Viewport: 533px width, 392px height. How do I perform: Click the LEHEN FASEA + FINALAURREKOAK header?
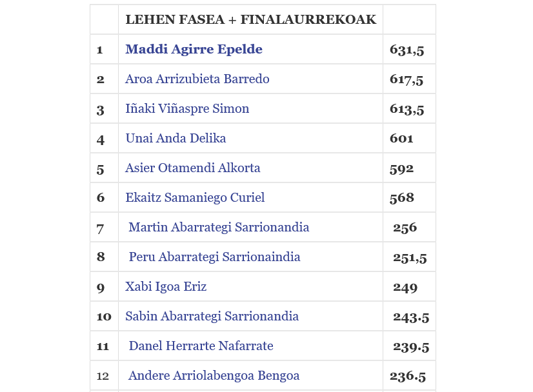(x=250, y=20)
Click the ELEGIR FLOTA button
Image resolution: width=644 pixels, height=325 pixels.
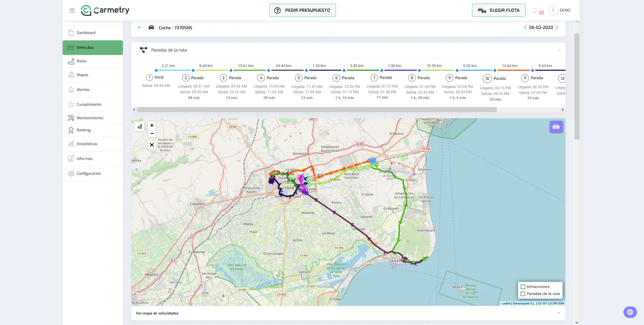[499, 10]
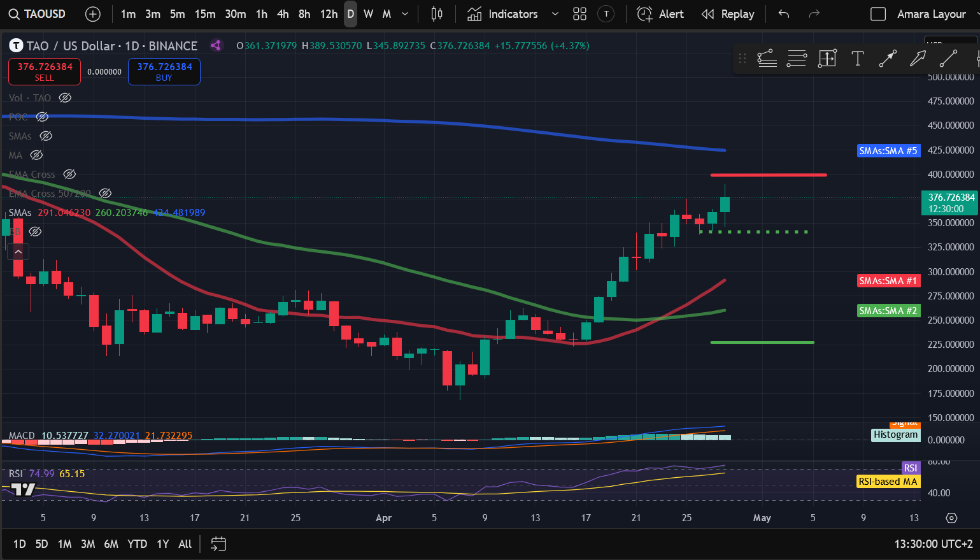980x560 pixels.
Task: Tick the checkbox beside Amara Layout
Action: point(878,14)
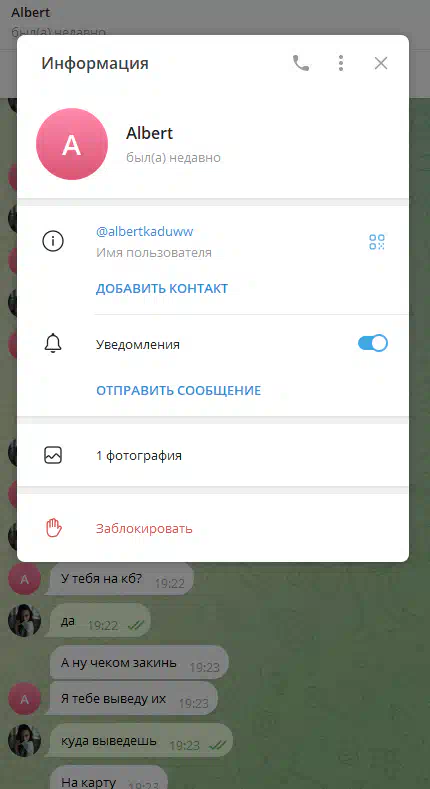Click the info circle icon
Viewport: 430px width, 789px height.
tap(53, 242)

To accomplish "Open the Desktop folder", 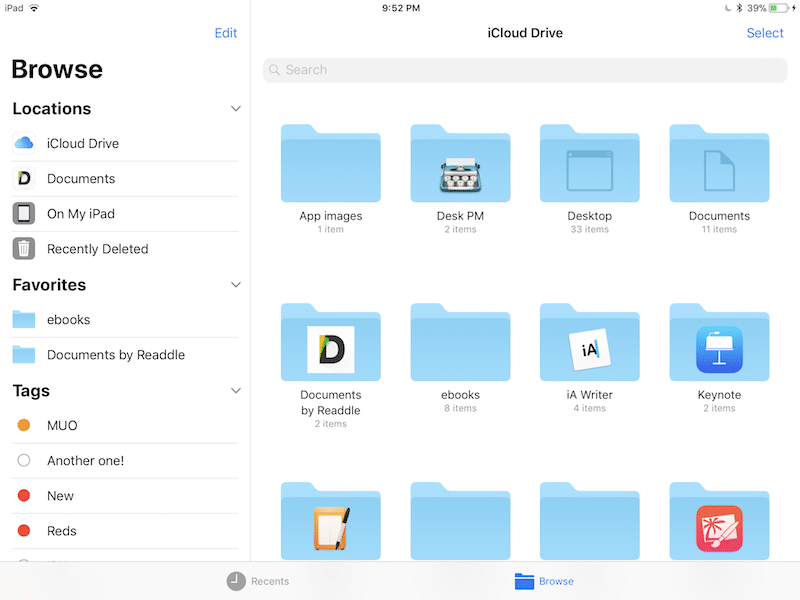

◇ ◇ ◇

### Task to complete
Print the records exactly, every one. Leave out the pictures.

### Response box
Viewport: 533px width, 392px height. How do I perform: Click the LEHEN FASEA + FINALAURREKOAK header?
(x=250, y=20)
Click the ELEGIR FLOTA button
Image resolution: width=644 pixels, height=325 pixels.
[499, 10]
980x560 pixels.
Task: Tick the checkbox beside Amara Layout
Action: point(878,14)
Click the info circle icon
Viewport: 430px width, 789px height.
tap(53, 242)

To accomplish "Open the Desktop folder", 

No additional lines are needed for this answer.